Aboon Thomas Mar Eusebius (born Thomas Naickamparampil June 6, 1961) is serving as the first bishop of the Syro-Malankara Catholic Eparchy in the United States. A senior priest of the state Christian clergy, he was serving as the first exarch of the Malankara Syrian Catholic Exarchate since his enthronement on October 3, 2010. On August 5, 2017, Baselios Cardinal Cleemis, the Major Archbishop-Catholicos of the Malankara Catholic Church, announced that Eusebius would be the first Bishop of the new Malankara Diocese of Parassala, India.

==Biography==

===Early life and education===
Thomas Naickamparampil was born in Mylapra in the state of Kerala. His home parish is Sacred Heart Malankara Catholic Church, Mylapra.

He obtained a master's degree in philosophy from Jnana Deepa Vidyapeeth, Pune and Doctorate in Philosophy from the Pontifical Gregorian University, Rome. The Gregorian University published his doctoral thesis. He speaks Malayalam, English, German, Italian and Hindi and knows Syriac, Greek and French.

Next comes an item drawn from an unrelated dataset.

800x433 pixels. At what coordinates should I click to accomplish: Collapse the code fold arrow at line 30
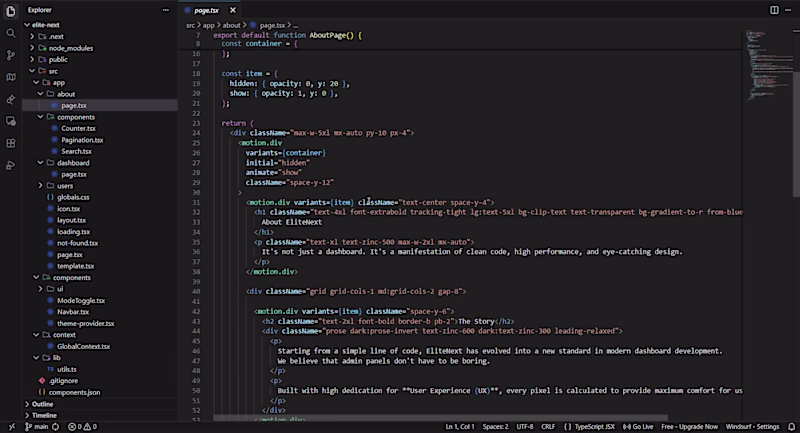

===Ordination and ministry===
Eusebius was ordained priest for Syro-Malankara Catholic Church on December 29, 1986. After his ordination he held the following positions: assistant pastor and pastor in several communities, then dean and professor of philosophy at St. Mary's Malankara Major Seminary.

He served as Secretary-General of the Archbishop of the Syro-Malankara, Public Relations Officer, Coordinator for Interreligious Dialogue and Secretary of the council of priests. He was also the director of Sarvodaya Vidyalaya, a school in Trivandrum.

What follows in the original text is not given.